● THE INPUT
========

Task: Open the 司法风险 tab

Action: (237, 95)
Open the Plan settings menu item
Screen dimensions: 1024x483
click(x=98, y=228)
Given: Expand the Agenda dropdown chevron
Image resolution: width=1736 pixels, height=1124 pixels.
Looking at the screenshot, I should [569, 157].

========

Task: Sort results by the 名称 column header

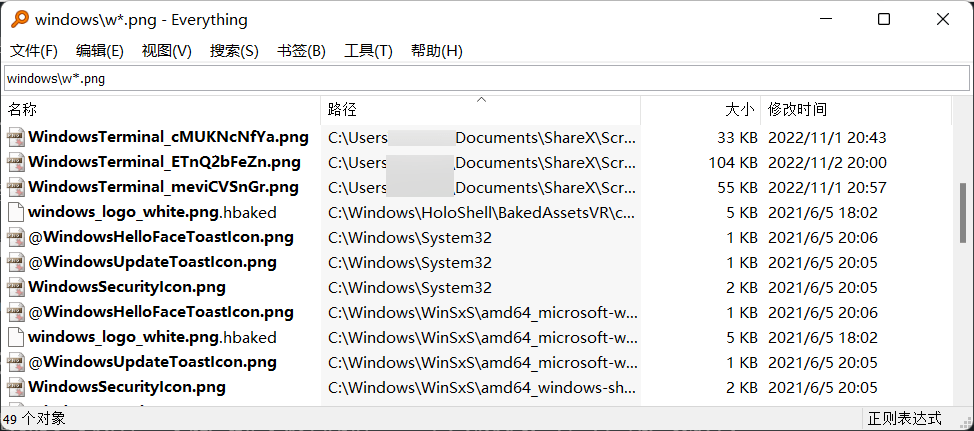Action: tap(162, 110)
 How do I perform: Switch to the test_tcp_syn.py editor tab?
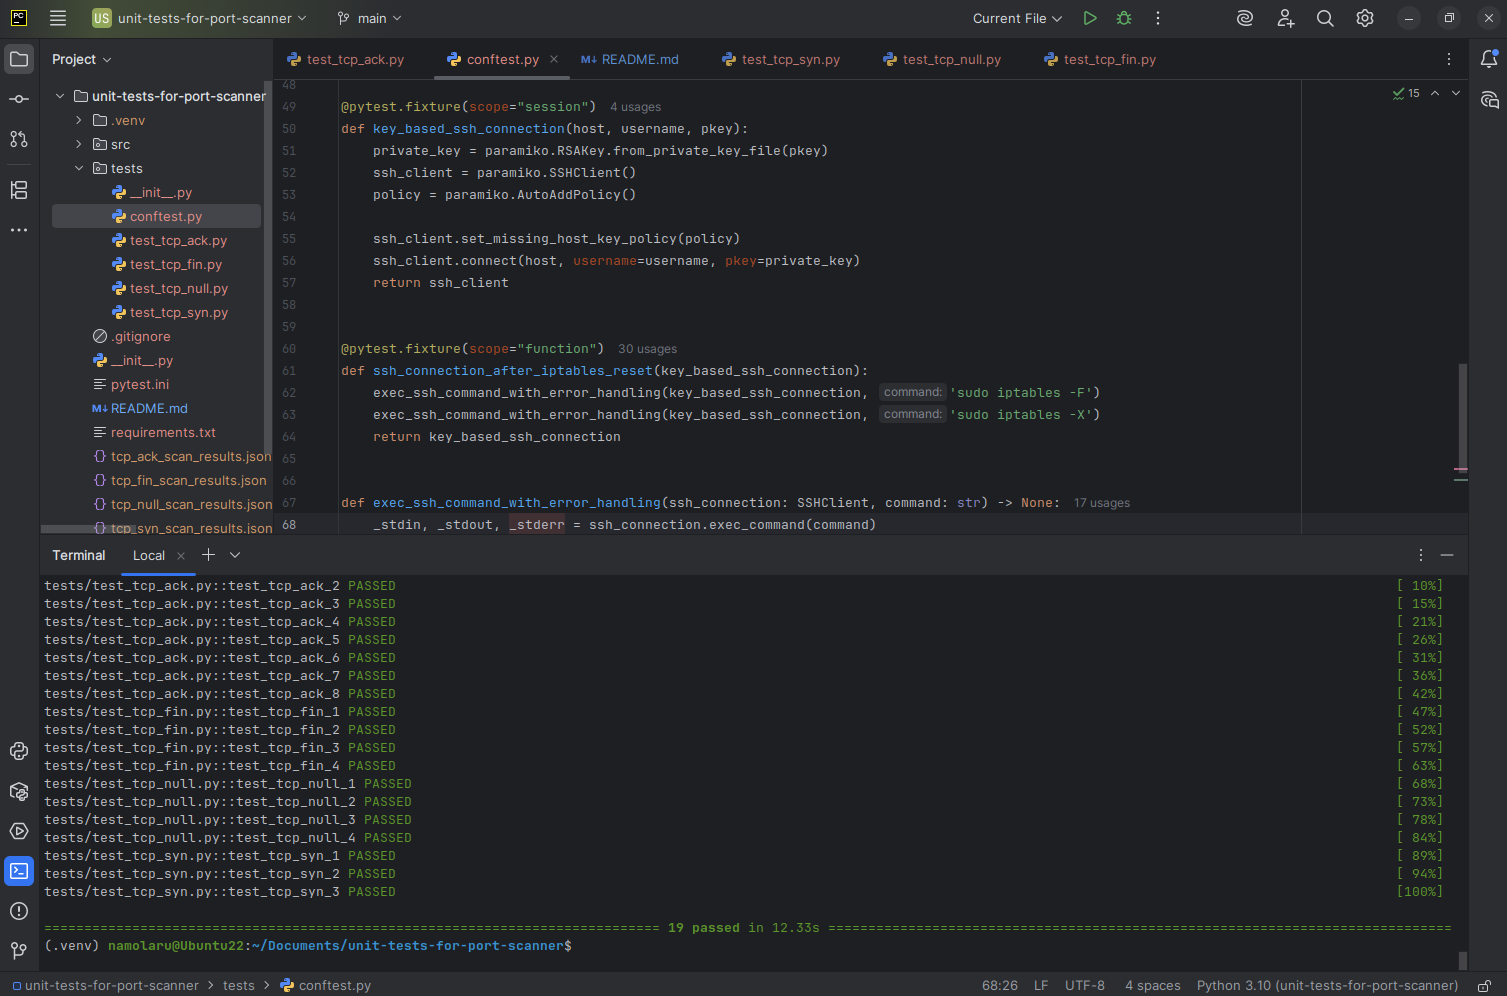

========

● PROBLEM
Please, from the entries above, set down exactly the lines from the one containing "Task: Open the 司法风险 tab" through the one containing "Given: Expand the Agenda dropdown chevron", and only those.

● REPLY
Task: Open the 司法风险 tab

Action: (237, 95)
Open the Plan settings menu item
Screen dimensions: 1024x483
click(x=98, y=228)
Given: Expand the Agenda dropdown chevron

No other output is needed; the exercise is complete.